# QUESTIONS
[1] In the passage on diagnosing HFpEF, what is named as the "gold-standard" diagnostic parameter?
[2] Continue the passage on diagnosing HFpEF from where it ends.

# PASSAGE

The diagnosis of HFpEF is complex and inconsistent imaging measurements lead to greater ambiguity. Indices of diastolic function are very much in keeping with the ethos of ‘measuring what we can measure, rather than what we want to measure’. Indeed, no echocardiographic index is specific to any particular component of diastolic function, and all are confounded by factors unrelated to diastolic function [6]. The ‘gold-standard’ diagnostic parameter remains resting and exercise invasive LAP measurement. In the setting of normal resting echocardiographic indices and natriuretic peptide levels, exercise echocardiographic indices are useful for distinguishing patients that truly have dynamic LAP elevation; however, the technique is far from perfect and current measurements (e.g. E/eʹ) may generate a high rate of false-positive results. Assessment of diastolic dysfunction during exercise requires further refinement.

As a result of the limitations of current measurements of diastolic function, HF symptoms may be wrongly classed (or ‘dismissed’) as ‘non-cardiac’ [23, 24, 26, 28, 58]. Furthermore, mandating that particular structural abnormalities, such as LA dilatation and increased LV wall thickness, be present for a diagnosis of HFpEF, as is the case in recent and on-going trials, means that some patients with confirmed HFpEF are excluded from such trials [4, 23, 74, 75].

So, what for the future? Whilst, as discussed, a number of imaging measurements hold promise for more meaningful assessment of diastolic function, there is no non-invasive index on the horizon that seems likely to overcome the current limitations. But perhaps that is the wrong approach in any case. Having identified a patient with symptoms ± signs of HF, raised natriuretic peptide levels and a preserved LVEF, perhaps the next step in the diagnostic pathway should be to search for the underlying disease mechanism, for it is this that an intervention would aim to target, and it is this that will determine prognosis. Does the patient have fibrotic-HFpEF, do they have arterial dysfunction-HFpEF, do they have atrial dysfunction-HFpEF? We currently do not routinely investigate for the cause of HF in the context of a preserved EF, and as such, it is entirely unsurprising that we do not have a treatment. Indeed, as an analogy, we currently stop at ‘anaemia’, rather than going on to determine the cause of the anaemia and hence the underlying diagnosis. HFpEF is not a diagnosis.

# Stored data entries
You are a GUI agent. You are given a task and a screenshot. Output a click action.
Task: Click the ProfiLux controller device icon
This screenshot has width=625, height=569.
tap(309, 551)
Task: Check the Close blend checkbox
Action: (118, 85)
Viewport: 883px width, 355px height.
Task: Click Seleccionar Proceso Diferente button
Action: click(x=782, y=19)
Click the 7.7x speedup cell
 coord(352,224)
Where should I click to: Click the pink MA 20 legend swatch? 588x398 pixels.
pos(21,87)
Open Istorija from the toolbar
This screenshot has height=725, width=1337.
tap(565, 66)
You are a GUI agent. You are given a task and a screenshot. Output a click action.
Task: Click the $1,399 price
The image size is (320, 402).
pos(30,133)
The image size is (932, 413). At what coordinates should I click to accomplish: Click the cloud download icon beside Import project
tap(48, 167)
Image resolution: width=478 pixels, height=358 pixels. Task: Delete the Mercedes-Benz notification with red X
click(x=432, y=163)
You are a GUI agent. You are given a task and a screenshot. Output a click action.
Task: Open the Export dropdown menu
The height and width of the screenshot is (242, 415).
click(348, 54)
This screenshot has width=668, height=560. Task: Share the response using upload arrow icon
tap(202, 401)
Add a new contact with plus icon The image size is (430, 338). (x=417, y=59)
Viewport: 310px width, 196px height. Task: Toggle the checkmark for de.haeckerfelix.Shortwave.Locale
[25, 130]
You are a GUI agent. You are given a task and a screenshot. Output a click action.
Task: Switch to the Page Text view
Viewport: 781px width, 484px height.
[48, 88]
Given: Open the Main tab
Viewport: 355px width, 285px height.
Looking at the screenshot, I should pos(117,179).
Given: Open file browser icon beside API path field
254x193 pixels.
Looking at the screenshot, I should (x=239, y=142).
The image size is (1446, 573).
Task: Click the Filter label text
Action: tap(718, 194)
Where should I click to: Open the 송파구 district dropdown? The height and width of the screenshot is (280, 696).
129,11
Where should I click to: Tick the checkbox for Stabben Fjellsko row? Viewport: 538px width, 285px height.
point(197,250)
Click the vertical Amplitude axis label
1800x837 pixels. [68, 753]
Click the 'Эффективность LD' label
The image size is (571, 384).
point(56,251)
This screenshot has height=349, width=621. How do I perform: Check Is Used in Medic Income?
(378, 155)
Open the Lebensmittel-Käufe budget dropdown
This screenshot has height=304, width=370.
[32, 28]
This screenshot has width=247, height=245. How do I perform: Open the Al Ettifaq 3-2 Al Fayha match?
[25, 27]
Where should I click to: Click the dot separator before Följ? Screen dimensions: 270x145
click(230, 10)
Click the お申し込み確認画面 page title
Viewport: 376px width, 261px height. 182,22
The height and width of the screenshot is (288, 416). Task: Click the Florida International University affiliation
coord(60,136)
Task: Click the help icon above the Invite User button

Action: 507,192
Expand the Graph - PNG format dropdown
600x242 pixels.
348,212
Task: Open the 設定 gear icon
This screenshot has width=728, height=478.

# ANSWERS IN ORDER
[1] Resting and exercise invasive LAP measurement.

[2]
Imaging can help. As described, contemporary imaging techniques can delve into the myocardium and identify those patients with myocardial fibrosis, with cellular hypertrophy, with impaired energetics, and assess the wider cardiovascular system to identify those patients with atrial dysfunction and with arterial dysfunction. Myocardial fibrotic-HFpEF is a good example. Myocardial fibrosis can be measured non-invasively with CMR and myocardial fibrosis is strongly associated with prognosis in HFpEF. If we routinely assessed for myocardial fibrosis, we could potentially target those patients displaying it with antifibrotic interventions, as is under investigation in the ongoing PIROUETTE trial (NCT02932566) [42].

Reclassifying the complexity of HFpEF into more appropriate diagnoses that take into account underlying disease mechanisms and clinical factors is likely to require techniques such as machine learning, as used by Shah et al. and others. Such techniques allow “agnostic’ variable selection, in which optimal groups of variables are chosen through iterative statistical modelling, rather through human endeavour [76]. Grouping together pathophysiologically similar individuals would provide the basis for developing and evaluating tailored therapy, provide patients with more appropriate diagnoses, allow personalised risk stratification and better guide patient care.